Merge Records MRG 730LP
Musical Performance: ***½
Sound Quality: ***½
Overall Enjoyment: ***½
Bob Mould is mad as hell and wants you to know it. In an online interview he describes his new album, Blue Hearts, as “the catchiest batch of protest songs I’ve ever written in one sitting.” Even when he’s contented, as he was on Sunshine Rock (2019), Mould plays exhilaratingly loud and fast rock’n’roll. Add anger to the equation and you get, well, punk rock. On “American Crisis,” the first single from the album, Mould and his band sound more like the Sex Pistols or the Clash than anyone else.
Mould lets out a couple of screams over buzz-saw guitars on “American Crisis.” In a statement about the song he asserts that we are now seeing a replay of the ’80s, with “telegenic, charismatic leaders, praised and propped up by extreme Evangelicals.” He also sees parallels between the AIDS crisis and COVID-19. The song is full of fury and fire and it’s terrific rock’n’roll, with Mould and the rest of his band, drummer Jon Wurster and bassist Jason Narducy, singing the chorus with abandon.

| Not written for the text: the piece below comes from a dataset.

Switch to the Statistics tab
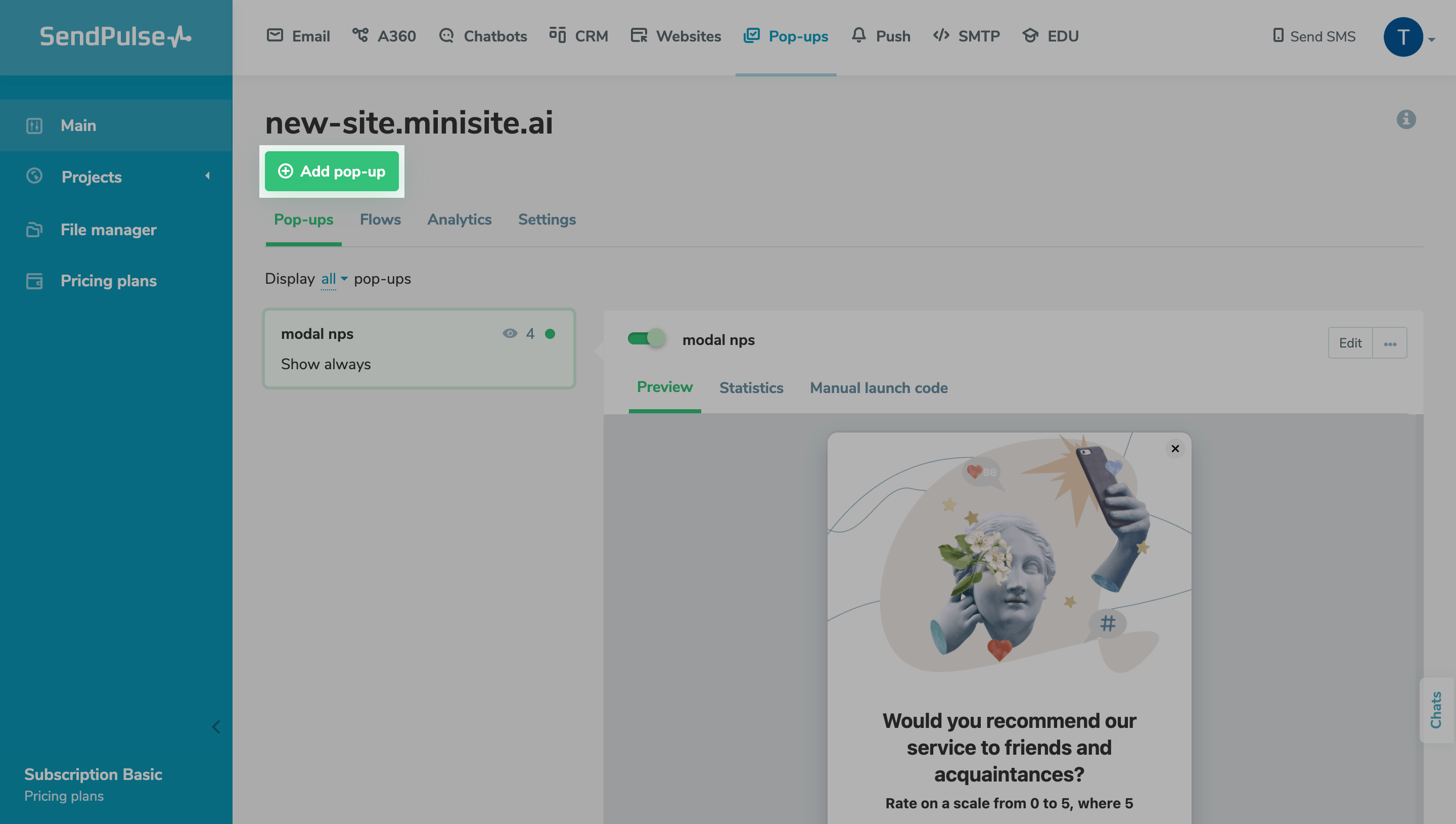 pyautogui.click(x=751, y=387)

Mould begins the album calmly enough, playing acoustic guitar on “Heart on My Sleeve” while singing about environmental disaster and other current problems. “And we’re going to war,” he sings, “and we’re going to die.” Things pick up in volume and speed with “Next Generation,” a call to action and commitment. “One thing I know for sure,” Mould sings, “please pay attention.”
Mould shares his problems with religion on “Forecast of Rain,” and his views are colored as much by his experiences as a gay man as they are by current political conditions. Mould is smart enough to write lyrics that avoid the obvious, for the most part, and I found myself agreeing at some points and trying to formulate answers at others.
While the emphasis on Blue Hearts is protest, Mould also finds time to sing about romance on “Everything to You” and about the toll of age, creativity, and living in difficult times on “Little Pieces.” He documents the breakdown of love in “When You Left” and “Leather Dreams.” While the protest songs convey a strong emotional commitment, all the tunes on Blue Hearts benefit from lyrics that are sharp and observant, even at their angriest. Lines from “Password to My Soul” describe the anxiety everyone is feeling at this point:
This constant state of crisis leaves me frail, afraid, and weakened
I try so hard to hold on, falling off the deep end
Since Mould typically buries his vocals in the mix, it can be hard to pick out what he’s singing. Lines become clearer with several plays, and the messages come through as much in the ways the songs are played as they do in the lyrics. “Heart on My Sleeve” and the moving final track, “The Ocean,” are quieter than the other songs, but the latter closes with a rise in volume and nearly a minute of guitar distortion that ties the record together. The sheer power of the record makes its 35 minutes race by.
Wurster has played with Mould since 2009’s Life and Times. Narducy has toured with Mould since 2009 and been on all his recordings since Silver Age (2012). For all its speed, volume, and distortion, this is a finesse band. Mould is a skilled and rhythmically savvy guitarist, Wurster is fluid and musical even in the busiest passages of the songs, and Narducy has a knack for holding things together with a few well-placed lines.
The vinyl copy of Blue Hearts comes with a download card that lets you choose between an MP3 or FLAC version of the album. Kudos to Merge Records for offering both options. The FLAC version was highly detailed, while the vinyl was more layered. Bass was more resolute and powerful on the vinyl, but backing vocals and Mould’s unusual open-chord progressions rang out more sharply on the FLAC playback. I wasn’t able to track down who pressed the LP, but it was flat and quiet.
A danger with protest music is that it can be so topical that it fades quickly. Blue Hearts contains enough songs about Mould’s personal and artistic life to give the record balance. All the tracks show his skill with melody and his surprisingly subtle use of chord changes. The playing on Blue Hearts is impressive and heated and, in truth, the protest songs are so strong that, given history’s tendency to repeat, they’ll come in handy for a while.